=== Texto de leitura ===
Com a eleição do governo Lula, o Brasil deve fazer um giro na sua política externa, voltando a dar ênfases à cooperação Sul-Sul e aos Brics. Por se tratar de uma coalizão governamental muito heterogênea, há grupos políticos e perspectivas muito diferentes. Na verdade, o Brasil da atualidade vive uma contradição latente. De um lado, nossa socialização faz com que as inclinações culturais e ideológicas sejam voltadas aos EUA. De outro, o mercado exterior e os ganhos econômicos são cada vez mais dependentes da China. Numa frase: a elite brasileira sonha com Miami mas tem seu bolso vinculado a Xangai. Talvez o setor mais ilustrativo seja o próprio agronegócio, cuja dependência do mercado chinês é enorme, mas com total alinhamento com o ex-presidente Bolsonaro.
Diante desse quadro, tudo indica que Lula vai buscar extrair as melhores possibilidades diante da transição sistêmica e da crescente multipolarização. Uma política externa que barganhe as melhores condições de inserção internacional e sirva para alavancar o desenvolvimento nacional. Ou seja, o que sabemos é que Lula não fará nenhum tipo de alinhamento automático, conforme a própria tradição do Itamaraty – rompida por Bolsonaro ao se alinhar com Trump.
Em suma, Lula sabe que os EUA não têm as mesmas condições da outrora potência hegemônica do pós-guerra. O recente encontro não produziu sequer uma sinalização de grandes investimentos ou acordos de cooperação importantes. A diplomacia brasileira deverá dar prioridade à cooperação Sul-Sul, sobretudo ao processo de integração sul-americana, o que inclui retomar e impulsionar a Celac e a Unasul.
A China, como potência ascendente, desponta como um campo de possibilidades e oportunidades maior para o Brasil, embora nossas exportações estejam concentradas para o país asiático em produtos primários, sobretudo soja, petróleo e minério de ferro. Esse é apenas uma dimensão de uma problemática desindustrialização brasileira que remonta à década de 1980. Aliás, entre 1995 e 2020, saímos da 25ª posição no ranking da complexidade econômica para a 60ª – enquanto a China passou da 46ª para 17ª. Ou seja, não somos dependentes da China, mas das commodities.

=== Listagem fornecida ===

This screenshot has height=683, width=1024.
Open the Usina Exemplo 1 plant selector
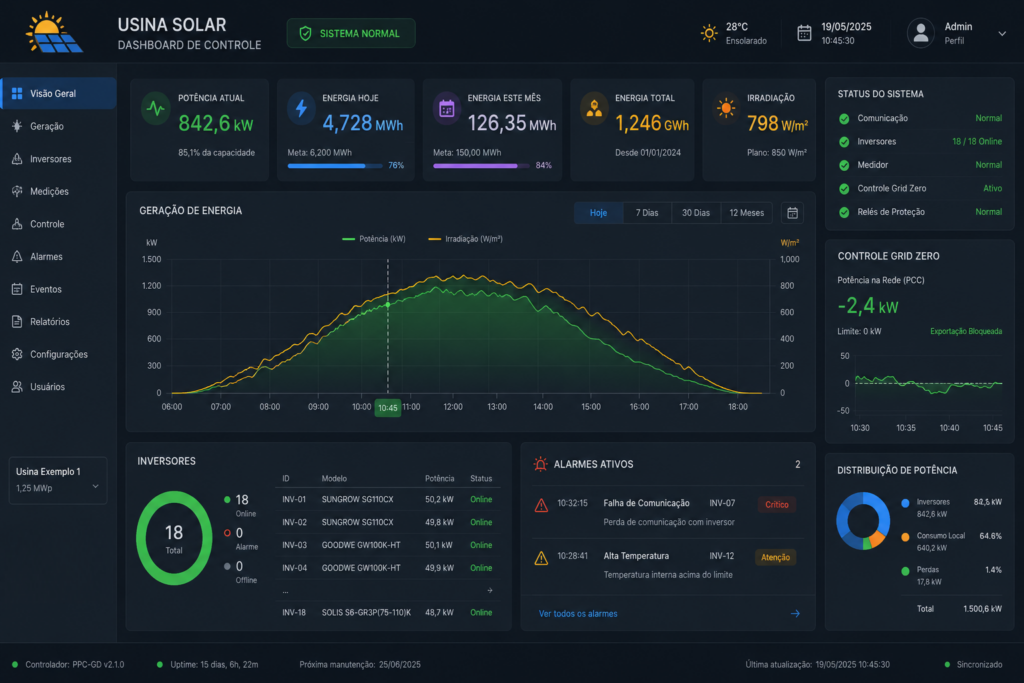[x=58, y=480]
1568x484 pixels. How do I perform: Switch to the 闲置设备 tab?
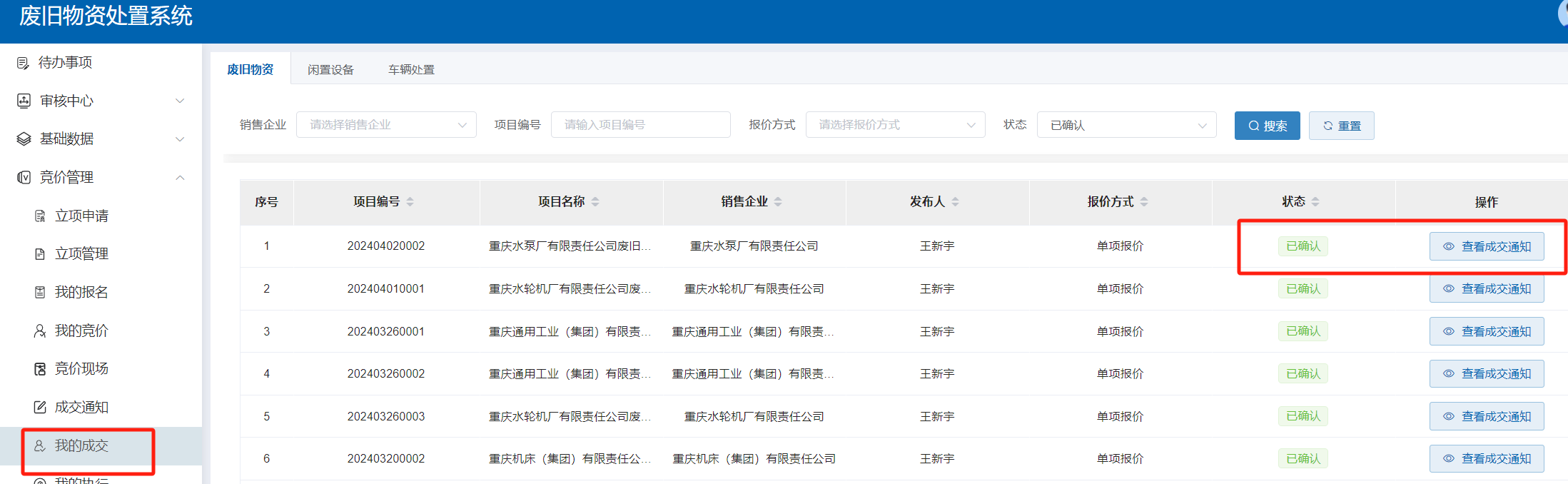click(330, 69)
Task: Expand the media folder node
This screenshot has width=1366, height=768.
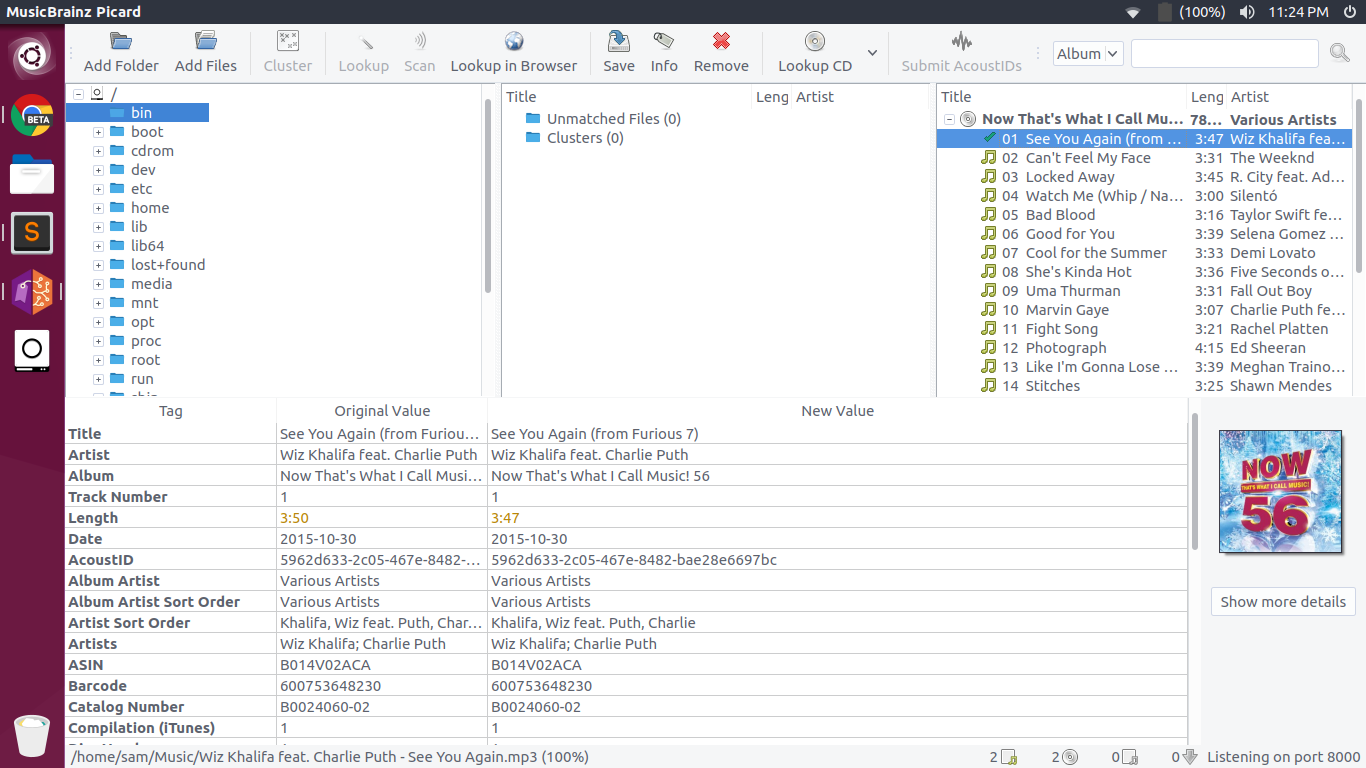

=== Tarefa proposta 1 ===
Segundo o texto sobre a política externa do governo Lula, de qual posição para qual o Brasil passou no ranking da complexidade econômica entre 1995 e 2020?
=== Tarefa proposta 2 ===
Retome o texto sobre a política externa do governo Lula e continue-o a partir do ponto em que ele para.
A listagem não tem nenhuma relação com o que se pede aqui.

=== Resposta 1 ===
Da 25ª para a 60ª posição.

=== Resposta 2 ===
Desde o final do governo Dilma, a partir de 2014, a situação econômica do Brasil se degenerou aceleradamente. Segundo dados da segundo cálculos do centro de pesquisas da Fundação Getúlio Vargas (FGV), o Brasil fechou a década de 2011 a 2020 como a pior para a economia em 120 anos, com crescimento médio do Produto Interno Bruto (PIB) de apenas 0,3% – incluindo três anos em queda, 2020 -4,3%, 2016 -3,3% e 2015 -3,5%. Em 2021 e 2022, num contexto de pandemia, cuja gestão foi desastrosa no Brasil, a situação socioeconômica se tornou ainda mais problemática, tornando a insegurança alimentar extremamente grave.
Enfim, trata-se de uma quadra histórica disruptiva de transição sistêmica. A China é um país chave para a consecução de uma ordem multipolar oposta à neoliberal e unilateral promovida por Washington. A China também pode se tornar uma variável chave para alavancar nossa industrialização, desde que os investimentos e acordos de cooperação sejam condicionados por transferências tecnológicas e joint ventures. Cabe, pois, ao Brasil realizar uma leitura acurada das oportunidades e desafios para impulsionar o desenvolvimento nacional e ocupar um lugar no sistema internacional compatível com sua estatura.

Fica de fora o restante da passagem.